STATED PROBLEM A =
Decide whether each statement agrees with the article on the new pro-gun group: (i) the AHSA differs with the NRA on background checks on gun show purchases; (ii) the NSSF's Web site went up before the AHSA press conference; (iii) the article was published on Sunday, July 16, 2006. Answer yes or no for each and quote the deciding words.

# New Pro-Gun Group



## MossyMO (Feb 12, 2004)

http://www.in-forum.com/articles/index.cfm?id=133168&section=Outdoors

Moderate gun group forming
By Tony Dean, The Forum
Published Sunday, July 16, 2006

Hunters disenchanted with the National Rifle Association now have a choice. There's a new pro-gun group, the American Hunters and Shooters, about to begin a nationwide membership drive.

Personally, I like the idea of a pro-second amendment organization that is just as concerned with the Clean Water Act and wetland protection. The AHSA differs with the NRA on issues such as 50-caliber rifles and background checks on gun show purchases.

The American Hunters and Shooters Association is a new pro-gun rights organization that says it is also concerned with supporting good conservation legislation. That doesn't sit well with either the NRA or the National Shooting Sports Foundation.

In fact, the NSSF obtained a Web site domain last January under the heading "Hunters and Shooters." The site didn't go up until the day after the AHSA held a press conference at the Outdoor Writers Association of America conference in Lake Charles, La.

SUPPLIED MATERIAL =
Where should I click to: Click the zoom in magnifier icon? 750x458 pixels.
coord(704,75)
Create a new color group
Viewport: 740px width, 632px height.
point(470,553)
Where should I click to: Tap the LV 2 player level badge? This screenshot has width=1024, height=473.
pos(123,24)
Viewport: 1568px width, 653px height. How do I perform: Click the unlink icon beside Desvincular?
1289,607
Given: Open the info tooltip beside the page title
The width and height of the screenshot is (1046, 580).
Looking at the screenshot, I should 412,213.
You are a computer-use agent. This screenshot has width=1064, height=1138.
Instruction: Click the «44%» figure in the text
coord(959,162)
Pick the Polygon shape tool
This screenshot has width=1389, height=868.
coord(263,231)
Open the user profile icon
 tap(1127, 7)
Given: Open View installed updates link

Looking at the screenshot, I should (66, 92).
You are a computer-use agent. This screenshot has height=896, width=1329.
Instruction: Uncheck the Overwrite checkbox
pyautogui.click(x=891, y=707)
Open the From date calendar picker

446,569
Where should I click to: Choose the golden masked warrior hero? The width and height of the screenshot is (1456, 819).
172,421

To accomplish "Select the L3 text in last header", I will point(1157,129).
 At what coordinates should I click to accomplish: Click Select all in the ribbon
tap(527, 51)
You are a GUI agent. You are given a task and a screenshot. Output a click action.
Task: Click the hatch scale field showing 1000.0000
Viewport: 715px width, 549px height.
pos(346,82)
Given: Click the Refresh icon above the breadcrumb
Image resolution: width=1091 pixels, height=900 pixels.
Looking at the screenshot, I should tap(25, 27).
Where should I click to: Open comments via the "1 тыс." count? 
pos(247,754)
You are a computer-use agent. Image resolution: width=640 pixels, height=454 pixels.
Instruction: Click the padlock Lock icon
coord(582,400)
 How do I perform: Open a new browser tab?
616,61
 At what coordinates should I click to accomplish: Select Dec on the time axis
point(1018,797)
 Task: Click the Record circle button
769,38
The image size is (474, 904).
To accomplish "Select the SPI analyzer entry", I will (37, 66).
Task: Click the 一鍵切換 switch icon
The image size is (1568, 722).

STATED PROBLEM B =
In the records, swap "Task" for "Instruction" in the lines starting with the line with "At what coordinates should I click to accomplish: Select" and going on through the end of the records. Give only those lines, with nothing else changed.

EXPECTED ANSWER A =
(i) Yes: "The AHSA differs with the NRA on issues such as 50-caliber rifles and background checks on gun show purchases."
(ii) No: "The site didn't go up until the day after the AHSA held a press conference at the Outdoor Writers Association of America conference in Lake Charles, La."
(iii) Yes: "Published Sunday, July 16, 2006"

EXPECTED ANSWER B =
 At what coordinates should I click to accomplish: Select Dec on the time axis
point(1018,797)
 Instruction: Click the Record circle button
769,38
The image size is (474, 904).
To accomplish "Select the SPI analyzer entry", I will (37, 66).
Instruction: Click the 一鍵切換 switch icon
The image size is (1568, 722).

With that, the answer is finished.